# STATED TASK
Rewrite the stretch of the records from the line containing "Task: Toggle the Advanced mode switch" through the end of the records, replacing "General" with "Display" and keeping everything else unchanged. Leave the pictures out of your answer.

Rows from a dataset
-- begin --
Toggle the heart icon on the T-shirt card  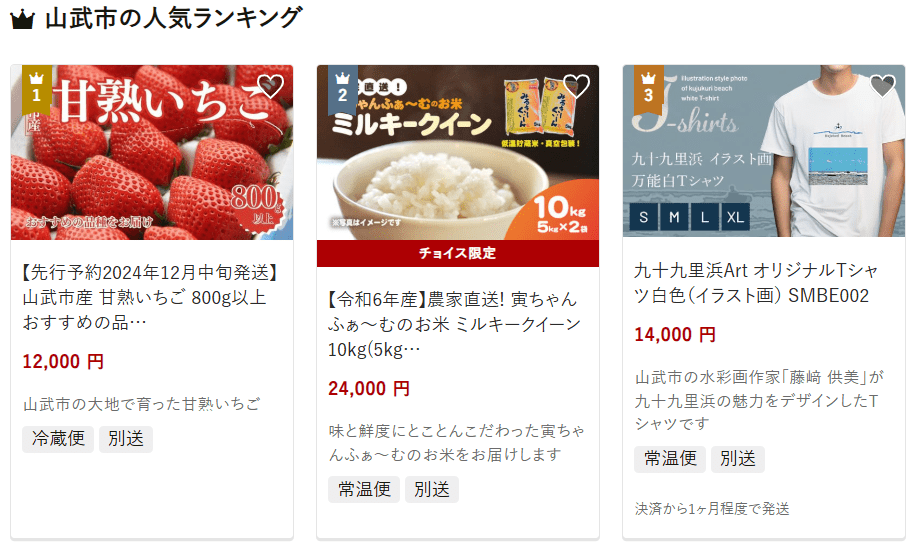pyautogui.click(x=882, y=87)
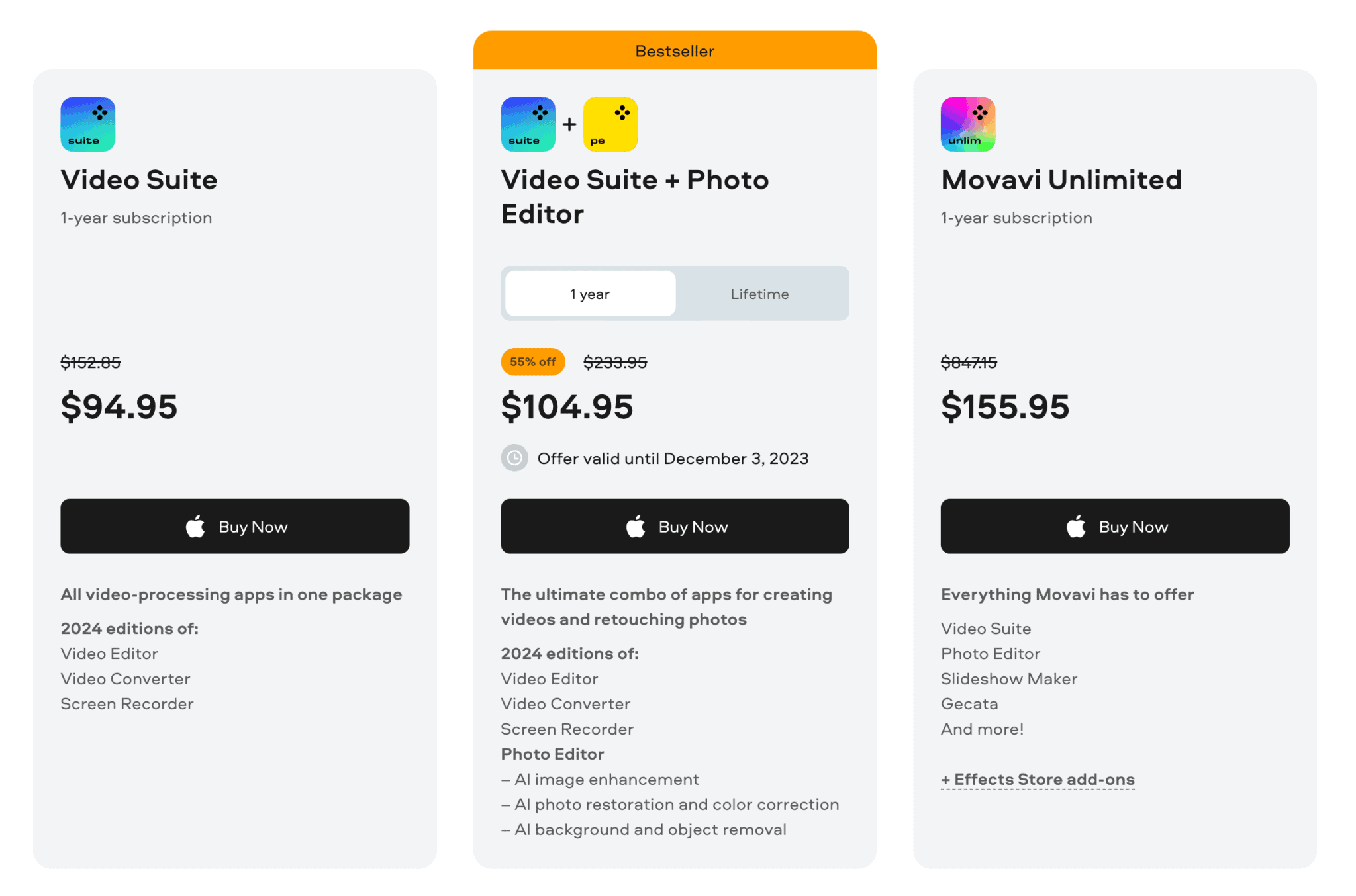Image resolution: width=1356 pixels, height=896 pixels.
Task: Click the 'unlim' Movavi Unlimited app icon
Action: pos(967,124)
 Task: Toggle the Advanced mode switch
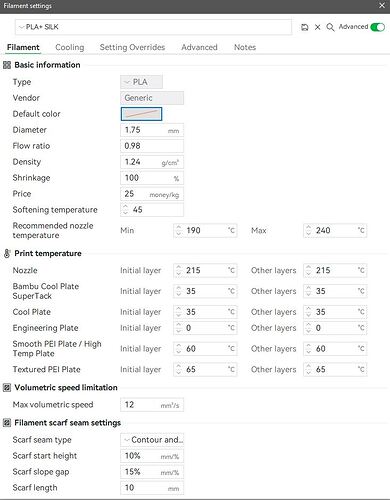pyautogui.click(x=378, y=27)
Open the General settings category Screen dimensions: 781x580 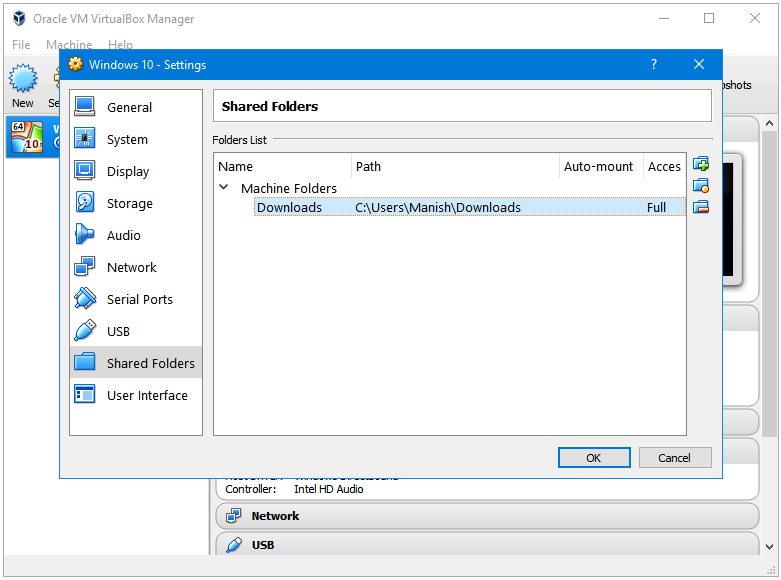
-- end --
# FINISHED EXERCISE
 Task: Toggle the Advanced mode switch
pyautogui.click(x=378, y=27)
Open the Display settings category Screen dimensions: 781x580 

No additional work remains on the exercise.